Dataset entries
--------------------
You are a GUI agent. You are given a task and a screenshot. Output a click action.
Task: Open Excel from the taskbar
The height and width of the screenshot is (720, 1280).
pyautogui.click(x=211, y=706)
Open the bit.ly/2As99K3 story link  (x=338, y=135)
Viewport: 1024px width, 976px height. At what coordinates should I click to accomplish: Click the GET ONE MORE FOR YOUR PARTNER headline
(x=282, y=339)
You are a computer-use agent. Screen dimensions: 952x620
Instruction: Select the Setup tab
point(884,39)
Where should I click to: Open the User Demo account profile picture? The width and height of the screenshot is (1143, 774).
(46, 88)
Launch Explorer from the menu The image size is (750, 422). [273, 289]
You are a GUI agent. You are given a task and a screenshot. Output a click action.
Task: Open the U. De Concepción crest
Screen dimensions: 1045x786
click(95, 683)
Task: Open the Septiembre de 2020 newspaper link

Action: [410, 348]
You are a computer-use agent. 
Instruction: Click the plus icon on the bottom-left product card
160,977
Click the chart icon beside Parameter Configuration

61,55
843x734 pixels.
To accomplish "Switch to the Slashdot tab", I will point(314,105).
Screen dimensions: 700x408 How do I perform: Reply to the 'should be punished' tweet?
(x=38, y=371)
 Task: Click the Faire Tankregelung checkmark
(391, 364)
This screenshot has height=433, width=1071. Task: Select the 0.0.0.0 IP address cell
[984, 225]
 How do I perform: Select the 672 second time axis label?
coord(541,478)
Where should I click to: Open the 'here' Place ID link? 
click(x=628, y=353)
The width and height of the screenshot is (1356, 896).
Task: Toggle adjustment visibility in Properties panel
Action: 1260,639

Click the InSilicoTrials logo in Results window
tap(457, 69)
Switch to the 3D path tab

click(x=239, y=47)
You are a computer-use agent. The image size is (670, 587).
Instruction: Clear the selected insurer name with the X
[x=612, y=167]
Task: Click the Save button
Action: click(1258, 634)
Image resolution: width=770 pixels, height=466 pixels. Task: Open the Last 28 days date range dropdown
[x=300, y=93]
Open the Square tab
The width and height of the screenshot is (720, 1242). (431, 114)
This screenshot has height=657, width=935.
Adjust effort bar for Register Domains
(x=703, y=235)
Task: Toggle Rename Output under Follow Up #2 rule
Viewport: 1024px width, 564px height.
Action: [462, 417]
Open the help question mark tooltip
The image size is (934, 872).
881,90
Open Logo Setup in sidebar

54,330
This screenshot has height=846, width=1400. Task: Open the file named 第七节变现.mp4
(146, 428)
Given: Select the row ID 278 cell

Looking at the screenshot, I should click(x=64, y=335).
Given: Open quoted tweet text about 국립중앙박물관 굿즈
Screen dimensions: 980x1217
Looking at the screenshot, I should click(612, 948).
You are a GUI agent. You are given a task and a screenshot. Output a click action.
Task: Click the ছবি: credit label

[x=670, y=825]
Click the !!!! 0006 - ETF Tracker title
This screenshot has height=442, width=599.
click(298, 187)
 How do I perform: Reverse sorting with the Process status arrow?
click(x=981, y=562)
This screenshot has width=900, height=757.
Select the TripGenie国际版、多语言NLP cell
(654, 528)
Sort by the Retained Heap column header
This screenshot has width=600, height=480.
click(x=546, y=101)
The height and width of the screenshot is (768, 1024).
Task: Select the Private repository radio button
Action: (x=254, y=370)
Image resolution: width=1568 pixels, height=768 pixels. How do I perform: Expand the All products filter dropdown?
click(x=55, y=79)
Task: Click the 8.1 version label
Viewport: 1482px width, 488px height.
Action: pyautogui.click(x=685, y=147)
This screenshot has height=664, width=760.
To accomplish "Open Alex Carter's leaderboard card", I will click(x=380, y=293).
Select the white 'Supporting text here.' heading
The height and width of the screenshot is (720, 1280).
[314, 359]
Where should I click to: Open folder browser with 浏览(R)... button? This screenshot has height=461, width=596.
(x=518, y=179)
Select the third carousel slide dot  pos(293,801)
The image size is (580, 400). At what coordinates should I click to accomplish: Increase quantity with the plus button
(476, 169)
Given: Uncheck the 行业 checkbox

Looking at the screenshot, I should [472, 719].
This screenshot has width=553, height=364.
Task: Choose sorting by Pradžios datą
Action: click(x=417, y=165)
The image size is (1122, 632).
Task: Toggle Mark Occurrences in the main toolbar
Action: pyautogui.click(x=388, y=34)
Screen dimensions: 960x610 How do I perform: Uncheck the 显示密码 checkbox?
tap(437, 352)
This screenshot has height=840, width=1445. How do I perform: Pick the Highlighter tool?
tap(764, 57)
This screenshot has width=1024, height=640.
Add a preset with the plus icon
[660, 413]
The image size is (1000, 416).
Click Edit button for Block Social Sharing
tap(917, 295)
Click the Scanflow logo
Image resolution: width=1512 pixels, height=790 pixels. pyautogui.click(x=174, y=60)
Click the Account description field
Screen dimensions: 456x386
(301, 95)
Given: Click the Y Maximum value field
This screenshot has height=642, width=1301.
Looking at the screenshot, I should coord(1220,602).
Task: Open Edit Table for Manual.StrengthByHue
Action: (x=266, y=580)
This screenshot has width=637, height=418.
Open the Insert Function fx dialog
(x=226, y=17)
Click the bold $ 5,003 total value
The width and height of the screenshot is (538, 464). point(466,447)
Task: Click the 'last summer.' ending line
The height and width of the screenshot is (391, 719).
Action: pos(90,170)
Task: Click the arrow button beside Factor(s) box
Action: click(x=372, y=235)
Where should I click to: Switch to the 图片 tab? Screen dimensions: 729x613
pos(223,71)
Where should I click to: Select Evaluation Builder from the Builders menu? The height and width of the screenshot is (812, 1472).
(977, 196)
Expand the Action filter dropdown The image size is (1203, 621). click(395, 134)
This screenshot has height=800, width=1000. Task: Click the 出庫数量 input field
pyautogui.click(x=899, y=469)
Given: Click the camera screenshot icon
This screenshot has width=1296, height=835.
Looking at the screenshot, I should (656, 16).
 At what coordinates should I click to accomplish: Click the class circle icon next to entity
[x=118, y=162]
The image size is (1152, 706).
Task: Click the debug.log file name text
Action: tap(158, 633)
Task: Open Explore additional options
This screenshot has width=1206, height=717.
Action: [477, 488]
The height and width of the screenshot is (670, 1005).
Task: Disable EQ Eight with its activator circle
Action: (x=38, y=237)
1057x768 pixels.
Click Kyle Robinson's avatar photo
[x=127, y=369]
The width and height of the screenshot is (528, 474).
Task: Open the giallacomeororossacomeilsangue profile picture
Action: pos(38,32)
--------------------
| HOW TO COMPLETE THIS TASK |
Transcribe the lines above between the line holding "Click the bold $ 5,003 total value" and the line holding "Expand the Action", inclusive, exactly as they stand and with nothing added.

| RESULT OF THIS TASK |
Click the bold $ 5,003 total value
The width and height of the screenshot is (538, 464). point(466,447)
Task: Click the 'last summer.' ending line
The height and width of the screenshot is (391, 719).
Action: pos(90,170)
Task: Click the arrow button beside Factor(s) box
Action: click(x=372, y=235)
Where should I click to: Switch to the 图片 tab? Screen dimensions: 729x613
pos(223,71)
Where should I click to: Select Evaluation Builder from the Builders menu? The height and width of the screenshot is (812, 1472).
(977, 196)
Expand the Action filter dropdown The image size is (1203, 621). click(395, 134)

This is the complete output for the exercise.